Long-run budget math - Paul Krugman: Start with the current position. Last year, federal spending on Social Security, Medicare, and Medicaid was 8.5 percent of GDP, equally divided between Social Security and the health care programs. Dismal long-run projections, like those of the GAO, have this total rising by 10 percentage points of GDP by mid-century.
So, how much of this is a Social Security problem? Pundits like Tim Russert love to point out that in its early days Social Security had 16 workers paying in for every retiree receiving benefits. But this is irrelevant; looking forward, we’ll see the worker-beneficiary ratio fall from about 3 to 2 as the baby boomers retire. This will raise the percentage of GDP spent on Social Security from about 4 to 6 — that is, a rise of about 2 percentage points of GDP, which is a small fraction of the entitlements problem.... What’s more, Social Security has already been strengthened to deal with this rise. In 1983 the payroll tax was increased and adjustments made to the retirement age, so as to build up a trust fund.... This brings us to the claim that the trust fund doesn’t exist, because it’s invested in government bonds. The full explanation of why this is sophistry is here.

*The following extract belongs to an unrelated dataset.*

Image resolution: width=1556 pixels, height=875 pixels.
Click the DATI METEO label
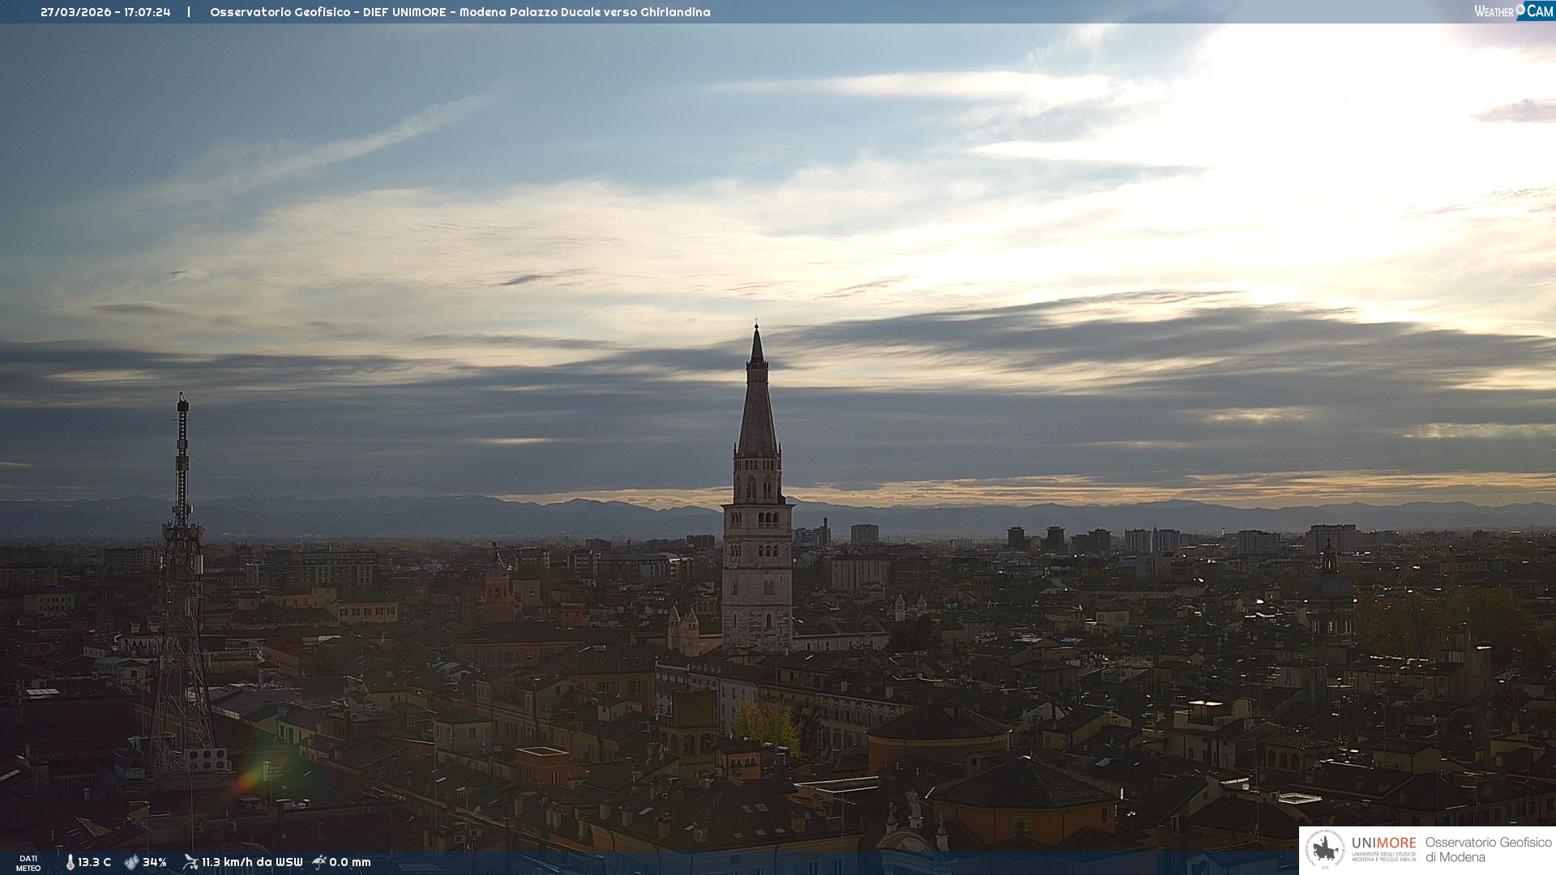(28, 863)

The bottom line is that Social Security is just not the major problem. Now, part of the projected rise in Medicare and Medicaid costs represents the effects of an aging population. But as a new report from the CBO explains, demography is only a minor factor — mainly it’s rising health care costs. What’s more, the proposed “solutions” for the Social Security problem have no relevance to the issue of rising Medicare costs.... The Beltway obsession with Social Security is a classic case of a little knowledge being a dangerous thing. People have picked up a few facts about demography, and think they understand the long run budget problem. They don’t.
PS: OK, from some communications I see that 2017 — the projected date at which payroll taxes no longer cover benefit payments — has raised its ugly head. But there is no interpretation under which 2017 matters. Social Security legally has its own dedicated funding; if you believe the government will honor the law, the surpluses the system is now running are building up a trust fund, which will finance the system for decades after 2017, and maybe forever. If you think the law will be ignored, then Social Security doesn’t really have its own budget — the payroll tax is just one of many taxes, and SS benefits are just one of many government costs. In that case the relationship between payroll taxes and benefits is irrelevant.
The only way to make 2017 matter is to change the rules midway: when SS runs surpluses they don’t count, but when it runs deficits they do.